During that time, enrolled members of the Osage Indian nation were among the wealthiest people per capita in the world. The rich oil fields beneath their reservation brought millions of dollars into the tribe annually, distributed to tribal members holding "headrights" that could not be bought or sold but only inherited. This vast wealth attracted the attention of unscrupulous whites who found ways to divert it to themselves by marrying Osage women or by having Osage declared legally incompetent so the whites could fleece them through the administration of their estates.
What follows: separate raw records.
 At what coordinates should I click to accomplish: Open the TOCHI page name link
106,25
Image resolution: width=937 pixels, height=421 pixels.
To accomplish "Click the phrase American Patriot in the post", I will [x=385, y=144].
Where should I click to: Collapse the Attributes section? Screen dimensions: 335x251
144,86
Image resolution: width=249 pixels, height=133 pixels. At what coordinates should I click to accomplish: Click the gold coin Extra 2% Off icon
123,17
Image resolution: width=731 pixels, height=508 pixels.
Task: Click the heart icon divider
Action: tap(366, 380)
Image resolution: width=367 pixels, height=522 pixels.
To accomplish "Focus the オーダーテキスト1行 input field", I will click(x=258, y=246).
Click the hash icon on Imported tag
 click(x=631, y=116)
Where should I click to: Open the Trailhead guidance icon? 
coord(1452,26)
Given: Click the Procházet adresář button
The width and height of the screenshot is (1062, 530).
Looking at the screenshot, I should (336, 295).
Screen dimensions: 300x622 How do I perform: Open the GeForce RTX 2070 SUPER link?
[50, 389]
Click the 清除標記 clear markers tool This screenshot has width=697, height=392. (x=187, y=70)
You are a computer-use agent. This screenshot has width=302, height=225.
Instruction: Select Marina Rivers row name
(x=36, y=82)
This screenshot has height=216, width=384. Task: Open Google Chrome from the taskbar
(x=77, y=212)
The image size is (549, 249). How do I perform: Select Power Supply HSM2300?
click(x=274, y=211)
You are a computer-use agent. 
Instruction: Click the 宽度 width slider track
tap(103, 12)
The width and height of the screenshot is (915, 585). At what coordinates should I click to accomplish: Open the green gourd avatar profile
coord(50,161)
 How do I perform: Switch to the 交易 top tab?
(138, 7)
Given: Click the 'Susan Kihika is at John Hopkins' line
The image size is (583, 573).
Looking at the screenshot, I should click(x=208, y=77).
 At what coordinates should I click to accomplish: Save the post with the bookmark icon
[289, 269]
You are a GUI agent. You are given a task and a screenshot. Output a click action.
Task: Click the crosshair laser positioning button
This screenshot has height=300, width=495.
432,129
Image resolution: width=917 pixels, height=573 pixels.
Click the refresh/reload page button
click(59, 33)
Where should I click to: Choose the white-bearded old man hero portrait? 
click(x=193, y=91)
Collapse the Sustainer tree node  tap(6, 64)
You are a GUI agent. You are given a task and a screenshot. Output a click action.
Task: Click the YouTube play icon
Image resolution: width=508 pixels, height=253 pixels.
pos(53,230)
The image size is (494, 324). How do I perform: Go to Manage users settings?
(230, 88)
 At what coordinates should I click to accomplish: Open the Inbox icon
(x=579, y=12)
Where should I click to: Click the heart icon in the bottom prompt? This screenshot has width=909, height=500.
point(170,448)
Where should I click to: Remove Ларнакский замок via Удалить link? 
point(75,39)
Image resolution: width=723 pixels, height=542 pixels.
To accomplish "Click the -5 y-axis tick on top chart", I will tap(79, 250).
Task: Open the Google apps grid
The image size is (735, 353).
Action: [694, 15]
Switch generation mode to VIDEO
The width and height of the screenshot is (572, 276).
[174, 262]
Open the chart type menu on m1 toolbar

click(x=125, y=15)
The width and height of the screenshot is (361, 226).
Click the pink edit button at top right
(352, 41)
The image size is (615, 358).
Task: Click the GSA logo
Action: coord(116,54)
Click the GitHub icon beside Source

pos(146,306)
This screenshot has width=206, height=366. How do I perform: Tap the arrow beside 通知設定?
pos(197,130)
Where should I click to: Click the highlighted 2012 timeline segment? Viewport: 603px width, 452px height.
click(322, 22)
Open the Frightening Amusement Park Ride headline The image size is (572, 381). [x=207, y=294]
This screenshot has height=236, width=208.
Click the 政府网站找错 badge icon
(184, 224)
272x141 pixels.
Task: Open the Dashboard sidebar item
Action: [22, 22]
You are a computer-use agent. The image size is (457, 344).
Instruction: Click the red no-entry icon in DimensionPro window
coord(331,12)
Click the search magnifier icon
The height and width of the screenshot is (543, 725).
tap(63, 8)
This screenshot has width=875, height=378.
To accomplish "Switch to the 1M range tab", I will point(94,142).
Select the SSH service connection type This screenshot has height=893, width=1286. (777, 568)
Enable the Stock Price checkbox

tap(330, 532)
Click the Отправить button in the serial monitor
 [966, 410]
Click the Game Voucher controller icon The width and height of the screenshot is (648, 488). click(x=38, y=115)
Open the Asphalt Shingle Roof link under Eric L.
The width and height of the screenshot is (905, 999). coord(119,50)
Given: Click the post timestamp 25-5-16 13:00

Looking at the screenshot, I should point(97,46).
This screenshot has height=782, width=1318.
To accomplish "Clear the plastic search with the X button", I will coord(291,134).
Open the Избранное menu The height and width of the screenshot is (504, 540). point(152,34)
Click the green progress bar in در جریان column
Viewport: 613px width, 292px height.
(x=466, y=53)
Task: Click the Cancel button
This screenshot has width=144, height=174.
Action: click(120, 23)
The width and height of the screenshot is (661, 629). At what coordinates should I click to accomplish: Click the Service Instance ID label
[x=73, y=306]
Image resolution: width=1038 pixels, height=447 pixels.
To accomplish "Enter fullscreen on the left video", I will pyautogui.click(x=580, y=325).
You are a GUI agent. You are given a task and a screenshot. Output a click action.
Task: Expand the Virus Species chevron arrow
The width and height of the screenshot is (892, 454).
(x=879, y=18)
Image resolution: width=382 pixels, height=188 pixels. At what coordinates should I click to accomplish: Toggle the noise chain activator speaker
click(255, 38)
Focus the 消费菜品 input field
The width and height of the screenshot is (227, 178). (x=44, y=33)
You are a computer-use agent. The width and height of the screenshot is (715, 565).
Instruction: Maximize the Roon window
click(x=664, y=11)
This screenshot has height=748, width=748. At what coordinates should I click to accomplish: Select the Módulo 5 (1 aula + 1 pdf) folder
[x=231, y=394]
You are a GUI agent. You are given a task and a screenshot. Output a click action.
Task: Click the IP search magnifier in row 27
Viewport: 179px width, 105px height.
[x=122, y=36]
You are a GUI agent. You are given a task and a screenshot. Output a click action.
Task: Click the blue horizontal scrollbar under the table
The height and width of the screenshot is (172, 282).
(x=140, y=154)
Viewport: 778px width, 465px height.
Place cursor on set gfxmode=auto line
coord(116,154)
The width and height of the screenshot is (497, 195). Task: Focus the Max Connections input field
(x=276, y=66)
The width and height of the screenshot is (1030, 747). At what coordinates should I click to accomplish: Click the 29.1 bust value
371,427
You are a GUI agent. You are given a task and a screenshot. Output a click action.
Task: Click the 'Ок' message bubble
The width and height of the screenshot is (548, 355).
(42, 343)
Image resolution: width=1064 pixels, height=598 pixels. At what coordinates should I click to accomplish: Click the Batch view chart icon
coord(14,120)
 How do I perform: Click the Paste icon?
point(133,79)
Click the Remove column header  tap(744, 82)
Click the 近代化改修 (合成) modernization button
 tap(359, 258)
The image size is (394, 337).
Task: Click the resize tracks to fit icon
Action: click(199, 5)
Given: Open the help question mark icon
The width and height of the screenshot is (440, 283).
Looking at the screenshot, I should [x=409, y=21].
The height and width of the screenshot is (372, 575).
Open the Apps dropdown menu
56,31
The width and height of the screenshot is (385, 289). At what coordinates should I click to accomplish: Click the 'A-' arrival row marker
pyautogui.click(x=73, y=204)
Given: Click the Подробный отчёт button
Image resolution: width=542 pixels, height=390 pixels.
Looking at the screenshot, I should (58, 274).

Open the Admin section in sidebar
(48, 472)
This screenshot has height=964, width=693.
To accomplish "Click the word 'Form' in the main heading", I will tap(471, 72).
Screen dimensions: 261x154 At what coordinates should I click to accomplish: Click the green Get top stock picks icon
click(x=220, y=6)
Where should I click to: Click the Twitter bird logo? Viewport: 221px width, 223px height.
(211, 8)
For some, however, these deceptive tactics were not enough, and a plague of violent death—by shooting, poison, orchestrated automobile accident, and bombing—began to decimate the Osage in what they came to call the "Reign of Terror." Corrupt and incompetent law enforcement and judicial systems ensured that the perpetrators were never found or punished until the young J. Edgar Hoover saw cracking these cases as a means of burnishing the reputation of the newly professionalized FBI. Bestselling New Yorker staff writer Grann (The Devil and Sherlock Holmes: Tales of Murder, Madness, and Obsession, 2010, etc.) follows Special Agent Tom White and his assistants as they track the killers of one extended Osage family through a closed local culture of greed, bigotry, and lies in pursuit of protection for the survivors and justice for the dead. But he doesn't stop there; relying almost entirely on primary and unpublished sources, the author goes on to expose a web of conspiracy and corruption that extended far wider than even the FBI ever suspected. This page-turner surges forward with the pacing of a true-crime thriller, elevated by Grann's crisp and evocative prose and enhanced by dozens of period photographs.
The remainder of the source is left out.